In entrambe le situazioni era risultata decisiva la presa di posizione di Yisrael Beiteinu, il partito di destra nazionalista ma laico guidato da Avigdor Lieberman, che si è rifiutato di appoggiare un governo Netanyahu per via della presenza dei partiti della destra religiosa vicini alle comunità ultra-ortodosse e per ragioni simmetriche non ha voluto votare per un ipotetico governo Gantz supportato dai partiti che rappresentano gli arabi-israeliani.
Da quando Gantz aveva rimesso il suo mandato, la legge concedeva 21 giorni di tempo al parlamento per trovare un accordo per un nuovo governo. Gantz e Netanyahu si erano detti più volte intenzionati a trovare un accordo per un governo di unità nazionale, che evitasse nuove elezioni, ma gli ultimi colloqui tra i due sono falliti negli ultimi giorni. Netanyahu si era impuntato affinché nel nuovo governo entrassero anche i suoi alleati ultra-ortodossi; Gantz si rifiutava di lasciare l’incarico di primo ministro a Netanyahu, a causa della sua recente incriminazione per corruzione e truffa (la storia è spiegata qui).
Al momento non è detto che le prossime elezioni producano una situazione migliore di quella attuale. I sondaggi più recenti dicono che Blu e Bianco potrebbe ottenere 37 seggi e Likud 33, rendendo comunque necessaria la formazione di qualche tipo di coalizione.

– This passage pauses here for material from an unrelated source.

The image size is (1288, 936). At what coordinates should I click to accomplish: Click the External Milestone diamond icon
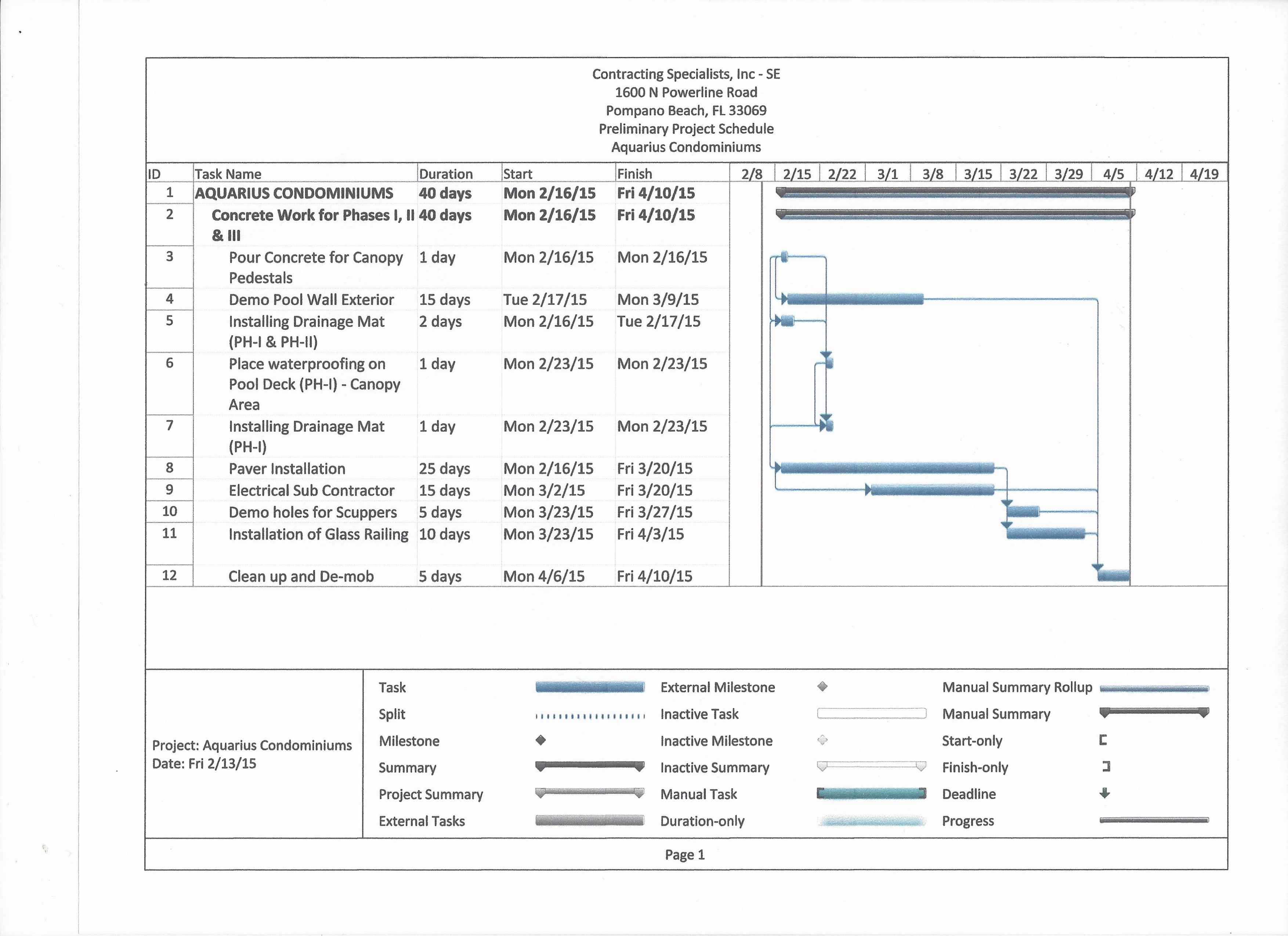tap(822, 687)
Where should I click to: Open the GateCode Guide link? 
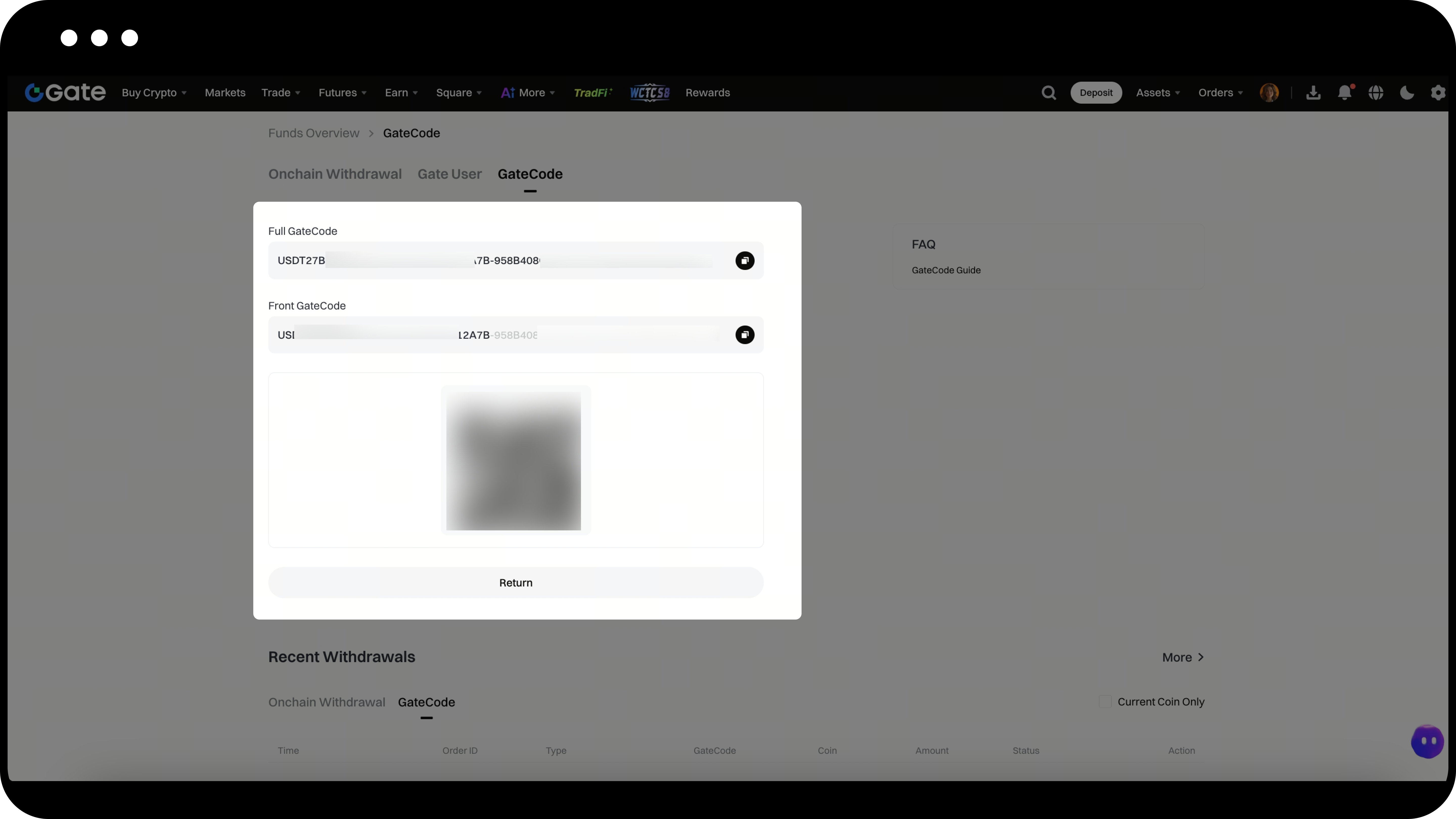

Da qui al prossimo marzo, tuttavia, ci sono diverse cose che potrebbero cambiare. Anche a causa dell’incriminazione di Netanyahu, Likud sembra intenzionato a organizzare nuove primarie interne per scegliere il nuovo leader. Netanyahu gode ancora di ampio sostegno nel suo partito ed è probabile che possa ottenere una nuova vittoria, ma nelle ultime settimane è stato sfidato dal suo ex ministro Gideon Saar, che ha annunciato l’intenzione di candidarsi. Netanyahu, inoltre, dovrà fare i conti con l’incriminazione, che formalmente non gli impedirà di candidarsi o continuare a fare il primo ministro, ma politicamente potrebbe danneggiarlo e indebolirlo (ne avevamo parlato qui). Netanyahu, inoltre, sembra intenzionato a chiedere al parlamento di votare la sua immunità, cosa che gli ha già causato grosse critiche, per esempio da parte di Lieberman.